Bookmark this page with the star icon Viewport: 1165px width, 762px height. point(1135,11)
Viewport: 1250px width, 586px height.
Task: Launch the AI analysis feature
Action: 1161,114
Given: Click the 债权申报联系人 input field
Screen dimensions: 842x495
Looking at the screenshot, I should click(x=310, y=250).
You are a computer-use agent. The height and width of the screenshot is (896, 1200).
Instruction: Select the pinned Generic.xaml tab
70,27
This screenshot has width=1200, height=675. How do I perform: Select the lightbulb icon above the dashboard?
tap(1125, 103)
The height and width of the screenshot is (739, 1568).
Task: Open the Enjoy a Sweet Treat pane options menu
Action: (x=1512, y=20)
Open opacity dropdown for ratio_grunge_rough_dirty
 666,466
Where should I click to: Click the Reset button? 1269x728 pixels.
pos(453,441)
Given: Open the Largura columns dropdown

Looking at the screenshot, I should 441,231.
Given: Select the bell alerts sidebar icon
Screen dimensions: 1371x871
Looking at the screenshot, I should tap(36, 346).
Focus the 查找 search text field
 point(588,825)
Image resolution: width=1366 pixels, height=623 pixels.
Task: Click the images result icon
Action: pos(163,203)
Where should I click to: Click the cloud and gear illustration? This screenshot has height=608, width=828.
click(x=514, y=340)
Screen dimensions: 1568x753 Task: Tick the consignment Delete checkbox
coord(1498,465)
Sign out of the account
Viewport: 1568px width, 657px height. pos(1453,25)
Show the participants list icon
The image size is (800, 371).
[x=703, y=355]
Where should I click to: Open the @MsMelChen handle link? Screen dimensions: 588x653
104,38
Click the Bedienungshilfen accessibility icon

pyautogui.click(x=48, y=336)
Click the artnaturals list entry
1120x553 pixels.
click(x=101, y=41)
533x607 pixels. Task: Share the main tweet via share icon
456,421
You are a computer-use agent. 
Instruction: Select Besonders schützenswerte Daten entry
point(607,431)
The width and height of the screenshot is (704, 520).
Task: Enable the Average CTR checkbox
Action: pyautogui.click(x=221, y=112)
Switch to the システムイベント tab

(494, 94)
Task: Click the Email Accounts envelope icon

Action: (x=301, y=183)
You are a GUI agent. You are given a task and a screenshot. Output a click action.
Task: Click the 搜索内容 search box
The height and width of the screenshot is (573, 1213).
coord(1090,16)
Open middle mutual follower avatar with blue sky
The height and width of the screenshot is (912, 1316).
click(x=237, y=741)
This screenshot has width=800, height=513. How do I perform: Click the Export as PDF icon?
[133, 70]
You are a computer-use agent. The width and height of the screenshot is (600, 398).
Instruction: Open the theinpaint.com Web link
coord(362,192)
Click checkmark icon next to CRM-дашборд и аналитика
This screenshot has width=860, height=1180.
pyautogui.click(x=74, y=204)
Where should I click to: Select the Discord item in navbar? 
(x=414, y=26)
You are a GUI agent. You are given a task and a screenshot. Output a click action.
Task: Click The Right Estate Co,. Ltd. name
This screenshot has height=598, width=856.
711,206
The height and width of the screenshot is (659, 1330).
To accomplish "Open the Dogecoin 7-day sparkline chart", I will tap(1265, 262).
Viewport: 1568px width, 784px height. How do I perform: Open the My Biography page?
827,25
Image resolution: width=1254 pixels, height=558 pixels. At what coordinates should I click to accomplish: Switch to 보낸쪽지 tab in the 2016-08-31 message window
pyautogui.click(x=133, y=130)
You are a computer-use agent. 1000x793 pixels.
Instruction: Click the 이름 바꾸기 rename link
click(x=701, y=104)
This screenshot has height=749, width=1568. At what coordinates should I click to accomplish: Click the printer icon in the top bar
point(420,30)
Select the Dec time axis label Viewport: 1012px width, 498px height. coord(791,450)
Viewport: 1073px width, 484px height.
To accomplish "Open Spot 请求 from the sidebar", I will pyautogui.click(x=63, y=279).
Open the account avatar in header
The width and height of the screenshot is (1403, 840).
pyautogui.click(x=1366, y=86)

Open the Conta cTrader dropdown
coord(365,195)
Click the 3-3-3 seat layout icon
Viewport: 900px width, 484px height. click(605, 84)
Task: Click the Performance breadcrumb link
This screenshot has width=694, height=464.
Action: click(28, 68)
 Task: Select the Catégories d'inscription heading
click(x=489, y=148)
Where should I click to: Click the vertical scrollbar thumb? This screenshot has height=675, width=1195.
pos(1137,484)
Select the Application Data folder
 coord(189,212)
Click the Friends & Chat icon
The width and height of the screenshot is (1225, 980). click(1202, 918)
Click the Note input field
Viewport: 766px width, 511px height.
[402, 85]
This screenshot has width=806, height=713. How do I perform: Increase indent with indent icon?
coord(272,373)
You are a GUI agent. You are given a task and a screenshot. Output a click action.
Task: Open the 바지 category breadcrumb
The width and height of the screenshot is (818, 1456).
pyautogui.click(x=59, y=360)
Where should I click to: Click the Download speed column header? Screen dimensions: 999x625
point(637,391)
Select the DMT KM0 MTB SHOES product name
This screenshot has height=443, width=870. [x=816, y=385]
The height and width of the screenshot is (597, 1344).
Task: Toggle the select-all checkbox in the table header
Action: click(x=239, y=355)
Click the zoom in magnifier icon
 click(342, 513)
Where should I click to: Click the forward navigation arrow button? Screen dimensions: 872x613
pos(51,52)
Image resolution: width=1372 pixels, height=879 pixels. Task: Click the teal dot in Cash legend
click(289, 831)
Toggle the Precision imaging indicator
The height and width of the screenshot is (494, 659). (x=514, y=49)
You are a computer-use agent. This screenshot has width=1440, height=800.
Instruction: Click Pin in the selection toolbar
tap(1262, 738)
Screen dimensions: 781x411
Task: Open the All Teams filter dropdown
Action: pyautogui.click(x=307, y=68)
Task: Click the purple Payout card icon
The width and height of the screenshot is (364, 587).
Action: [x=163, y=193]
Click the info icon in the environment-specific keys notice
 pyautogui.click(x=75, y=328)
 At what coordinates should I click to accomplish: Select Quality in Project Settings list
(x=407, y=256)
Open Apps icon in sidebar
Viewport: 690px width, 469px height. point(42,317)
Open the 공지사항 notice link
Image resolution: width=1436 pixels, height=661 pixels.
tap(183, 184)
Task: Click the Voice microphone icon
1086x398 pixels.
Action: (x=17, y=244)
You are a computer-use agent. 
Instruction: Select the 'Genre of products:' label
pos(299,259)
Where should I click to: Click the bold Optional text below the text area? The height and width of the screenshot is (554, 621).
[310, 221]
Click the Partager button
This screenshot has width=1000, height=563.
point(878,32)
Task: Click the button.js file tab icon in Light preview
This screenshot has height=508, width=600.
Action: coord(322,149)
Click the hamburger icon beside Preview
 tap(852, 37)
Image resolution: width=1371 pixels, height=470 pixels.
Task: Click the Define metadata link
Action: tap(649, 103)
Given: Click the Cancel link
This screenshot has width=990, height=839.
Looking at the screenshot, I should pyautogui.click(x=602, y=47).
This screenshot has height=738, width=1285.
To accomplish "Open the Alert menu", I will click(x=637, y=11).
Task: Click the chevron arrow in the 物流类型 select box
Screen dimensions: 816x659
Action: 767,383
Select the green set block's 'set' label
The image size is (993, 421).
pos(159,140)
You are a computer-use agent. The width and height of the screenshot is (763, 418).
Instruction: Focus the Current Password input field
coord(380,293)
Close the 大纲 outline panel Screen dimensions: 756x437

To do:
Your job is to give the data above again exactly, in full.

Worked solution:
Bookmark this page with the star icon Viewport: 1165px width, 762px height. point(1135,11)
Viewport: 1250px width, 586px height.
Task: Launch the AI analysis feature
Action: 1161,114
Given: Click the 债权申报联系人 input field
Screen dimensions: 842x495
Looking at the screenshot, I should click(x=310, y=250).
You are a computer-use agent. The height and width of the screenshot is (896, 1200).
Instruction: Select the pinned Generic.xaml tab
70,27
This screenshot has width=1200, height=675. How do I perform: Select the lightbulb icon above the dashboard?
tap(1125, 103)
The height and width of the screenshot is (739, 1568).
Task: Open the Enjoy a Sweet Treat pane options menu
Action: (x=1512, y=20)
Open opacity dropdown for ratio_grunge_rough_dirty
 666,466
Where should I click to: Click the Reset button? 1269x728 pixels.
pos(453,441)
Given: Open the Largura columns dropdown

Looking at the screenshot, I should 441,231.
Given: Select the bell alerts sidebar icon
Screen dimensions: 1371x871
Looking at the screenshot, I should tap(36, 346).
Focus the 查找 search text field
 point(588,825)
Image resolution: width=1366 pixels, height=623 pixels.
Task: Click the images result icon
Action: pos(163,203)
Where should I click to: Click the cloud and gear illustration? This screenshot has height=608, width=828.
click(x=514, y=340)
Screen dimensions: 1568x753 Task: Tick the consignment Delete checkbox
coord(1498,465)
Sign out of the account
Viewport: 1568px width, 657px height. pos(1453,25)
Show the participants list icon
The image size is (800, 371).
[x=703, y=355]
Where should I click to: Open the @MsMelChen handle link? Screen dimensions: 588x653
104,38
Click the Bedienungshilfen accessibility icon

pyautogui.click(x=48, y=336)
Click the artnaturals list entry
1120x553 pixels.
click(x=101, y=41)
533x607 pixels. Task: Share the main tweet via share icon
456,421
You are a computer-use agent. 
Instruction: Select Besonders schützenswerte Daten entry
point(607,431)
The width and height of the screenshot is (704, 520).
Task: Enable the Average CTR checkbox
Action: pyautogui.click(x=221, y=112)
Switch to the システムイベント tab

(494, 94)
Task: Click the Email Accounts envelope icon

Action: (x=301, y=183)
You are a GUI agent. You are given a task and a screenshot. Output a click action.
Task: Click the 搜索内容 search box
The height and width of the screenshot is (573, 1213).
coord(1090,16)
Open middle mutual follower avatar with blue sky
The height and width of the screenshot is (912, 1316).
click(x=237, y=741)
This screenshot has width=800, height=513. How do I perform: Click the Export as PDF icon?
[133, 70]
You are a computer-use agent. The width and height of the screenshot is (600, 398).
Instruction: Open the theinpaint.com Web link
coord(362,192)
Click checkmark icon next to CRM-дашборд и аналитика
This screenshot has width=860, height=1180.
pyautogui.click(x=74, y=204)
Where should I click to: Select the Discord item in navbar? 
(x=414, y=26)
You are a GUI agent. You are given a task and a screenshot. Output a click action.
Task: Click The Right Estate Co,. Ltd. name
This screenshot has height=598, width=856.
711,206
The height and width of the screenshot is (659, 1330).
To accomplish "Open the Dogecoin 7-day sparkline chart", I will tap(1265, 262).
Viewport: 1568px width, 784px height. How do I perform: Open the My Biography page?
827,25
Image resolution: width=1254 pixels, height=558 pixels. At what coordinates should I click to accomplish: Switch to 보낸쪽지 tab in the 2016-08-31 message window
pyautogui.click(x=133, y=130)
You are a computer-use agent. 1000x793 pixels.
Instruction: Click the 이름 바꾸기 rename link
click(x=701, y=104)
This screenshot has height=749, width=1568. At what coordinates should I click to accomplish: Click the printer icon in the top bar
point(420,30)
Select the Dec time axis label Viewport: 1012px width, 498px height. coord(791,450)
Viewport: 1073px width, 484px height.
To accomplish "Open Spot 请求 from the sidebar", I will pyautogui.click(x=63, y=279).
Open the account avatar in header
The width and height of the screenshot is (1403, 840).
pyautogui.click(x=1366, y=86)

Open the Conta cTrader dropdown
coord(365,195)
Click the 3-3-3 seat layout icon
Viewport: 900px width, 484px height. click(605, 84)
Task: Click the Performance breadcrumb link
This screenshot has width=694, height=464.
Action: click(28, 68)
 Task: Select the Catégories d'inscription heading
click(x=489, y=148)
Where should I click to: Click the vertical scrollbar thumb? This screenshot has height=675, width=1195.
pos(1137,484)
Select the Application Data folder
 coord(189,212)
Click the Friends & Chat icon
The width and height of the screenshot is (1225, 980). click(1202, 918)
Click the Note input field
Viewport: 766px width, 511px height.
[402, 85]
This screenshot has width=806, height=713. How do I perform: Increase indent with indent icon?
coord(272,373)
You are a GUI agent. You are given a task and a screenshot. Output a click action.
Task: Open the 바지 category breadcrumb
The width and height of the screenshot is (818, 1456).
pyautogui.click(x=59, y=360)
Where should I click to: Click the Download speed column header? Screen dimensions: 999x625
point(637,391)
Select the DMT KM0 MTB SHOES product name
This screenshot has height=443, width=870. [x=816, y=385]
The height and width of the screenshot is (597, 1344).
Task: Toggle the select-all checkbox in the table header
Action: click(x=239, y=355)
Click the zoom in magnifier icon
 click(342, 513)
Where should I click to: Click the forward navigation arrow button? Screen dimensions: 872x613
pos(51,52)
Image resolution: width=1372 pixels, height=879 pixels. Task: Click the teal dot in Cash legend
click(289, 831)
Toggle the Precision imaging indicator
The height and width of the screenshot is (494, 659). (x=514, y=49)
You are a computer-use agent. This screenshot has width=1440, height=800.
Instruction: Click Pin in the selection toolbar
tap(1262, 738)
Screen dimensions: 781x411
Task: Open the All Teams filter dropdown
Action: pyautogui.click(x=307, y=68)
Task: Click the purple Payout card icon
The width and height of the screenshot is (364, 587).
Action: [x=163, y=193]
Click the info icon in the environment-specific keys notice
 pyautogui.click(x=75, y=328)
 At what coordinates should I click to accomplish: Select Quality in Project Settings list
(x=407, y=256)
Open Apps icon in sidebar
Viewport: 690px width, 469px height. point(42,317)
Open the 공지사항 notice link
Image resolution: width=1436 pixels, height=661 pixels.
tap(183, 184)
Task: Click the Voice microphone icon
1086x398 pixels.
Action: (x=17, y=244)
You are a computer-use agent. 
Instruction: Select the 'Genre of products:' label
pos(299,259)
Where should I click to: Click the bold Optional text below the text area? The height and width of the screenshot is (554, 621).
[310, 221]
Click the Partager button
This screenshot has width=1000, height=563.
point(878,32)
Task: Click the button.js file tab icon in Light preview
This screenshot has height=508, width=600.
Action: coord(322,149)
Click the hamburger icon beside Preview
 tap(852, 37)
Image resolution: width=1371 pixels, height=470 pixels.
Task: Click the Define metadata link
Action: tap(649, 103)
Given: Click the Cancel link
This screenshot has width=990, height=839.
Looking at the screenshot, I should pyautogui.click(x=602, y=47).
This screenshot has height=738, width=1285.
To accomplish "Open the Alert menu", I will click(x=637, y=11).
Task: Click the chevron arrow in the 物流类型 select box
Screen dimensions: 816x659
Action: 767,383
Select the green set block's 'set' label
The image size is (993, 421).
pos(159,140)
You are a computer-use agent. The width and height of the screenshot is (763, 418).
Instruction: Focus the Current Password input field
coord(380,293)
Close the 大纲 outline panel Screen dimensions: 756x437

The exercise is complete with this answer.